To further investigate the mechanism of bacterial inhibition by CSPs, SEM and TEM were used to observe changes in cell morphology and ultrastructure. SEM images of control B. subtilis, P. fragi, and E. coli revealed regular rod-shaped morphologies, with smooth surfaces and clear and complete cell walls (Figure 4A–C). Compared with the control groups, the cell surface of the three tested bacteria treated with 2× MIC CSP showed varying degrees of damage (Figure 4D–F), with obvious cracks, dents, and adhesions. Similarly, at 2× MIC SDA, the cracks, adhesions, fractures, and fragmentation of cells were observed (Figure 4G–I).

To investigate the effect of CSPs on the internal structure of the bacteria, TEM observations were carried out (Figure 5), which verified the SEM conclusions. In the control group, there was no damage or voids on the cell surface of the three tested bacteria; the cell wall and cell membrane were intact, and the cytoplasm was compact and uniform without any leakage of cell contents (Figure 5A–C). After treatment with 2× MIC CSP (Figure 5D–F) and 2× MIC SDA (Figure 5G–I), the three types of bacterial cells appeared severely damaged: the cell wall and membrane were damaged, certain cell membrane structures were discontinuous, cell content leakage was severe, there were more particles on the cytoplasmic edge, and the cell contents appeared condensed. Compared with the control bacterial groups, the 2× MIC CSP treatment groups showed an obvious cavity formation phenomenon and many black clumps in the cells. Similarly, Alshuniaber et al. [39] found that Staphylococcus aureus and E. coli treated with extracted Spirulina polyphenols exhibited deformation, cell damage, and cell wall dissolution. By affecting the composition of the cell membrane, polyphenolic compounds alter the composition of fatty acids in bacterial cell membranes, resulting in significant changes in long-chain unsaturated fatty acids, thereby reducing membrane viscosity, inhibiting the synthesis of ergozite, reducing the fluidity of cell membranes, and increasing cell membrane permeability [40], which is consistent with the experimental results of this study.

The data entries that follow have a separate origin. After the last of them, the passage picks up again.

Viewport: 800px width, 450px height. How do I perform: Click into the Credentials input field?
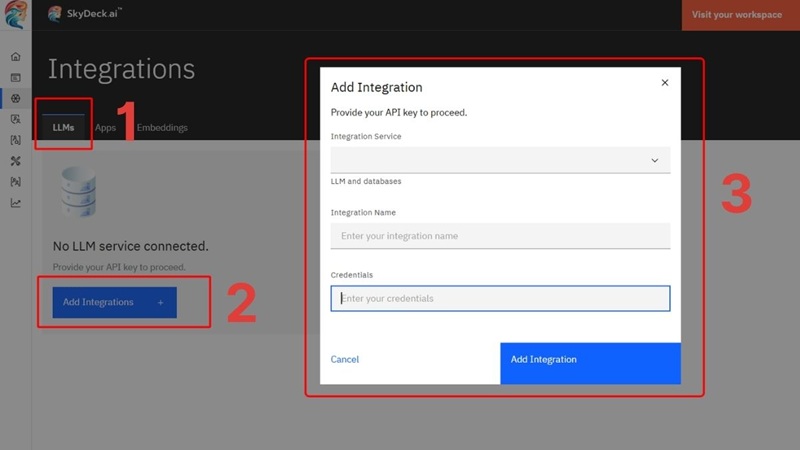click(x=500, y=298)
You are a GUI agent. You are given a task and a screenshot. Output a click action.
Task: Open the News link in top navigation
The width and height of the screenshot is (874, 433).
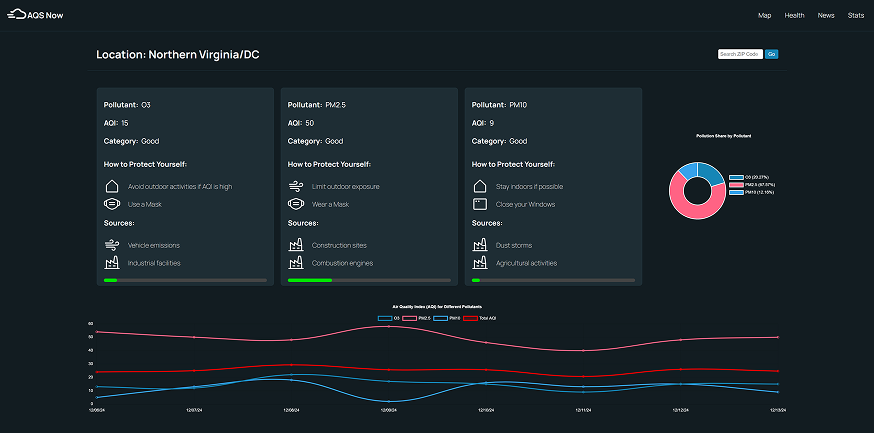pos(825,16)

Therefore, we concluded that the inhibition mechanism of CSPs on the three bacteria included damage to the cell wall and membrane structures, resulting in the aggregation and leakage of AKP, LDH, and other proteins. This damage affected the growth and metabolism of the bacteria and ultimately led to their death due to being unable to maintain their original cell morphology.

3.4. CSPs Reduce the Content of ATP and the Activity of ATPases

ATP is largely the product of oxidative phosphorylation, which can directly provide energy to living organisms. ATP content is typically stable, however, it decreases rapidly when the cell membrane is damaged or cells die; therefore, the ATP content can be used to reflect the number of living cells [41]. The ATP content of the bacteria was negatively correlated with the CSP concentration (Figure 6A). In B. subtilis, the intracellular ATP content decreased by 8.1% and 70.3% after treatment with 1× and 2× MIC CSP, respectively, compared with the control group. In turn, ATP content decreased by 29.7% and 75.7% after treatment with 1× and 2× MIC of SDA, respectively, compared with the control group. The ATP content in P. fragi and E. coli was similar to that in B. subtilis. Compared with the control groups, the ATP content in the CSP treatment groups decreased significantly (p < 0.05), and the effect on the three bacteria of the 2× MIC high-dose vs. the 1× MIC low-dose was significantly stronger (p < 0.05), showing a concentration-dependent trend. These results showed that CSPs inhibited ATP synthesis, and the bacteria likely died due to insufficient energy supplies. Similarly, the bacteriostatic mechanism of eugenic acid against Cronobacter sakazakii is related to a decrease in intracellular ATP content [42].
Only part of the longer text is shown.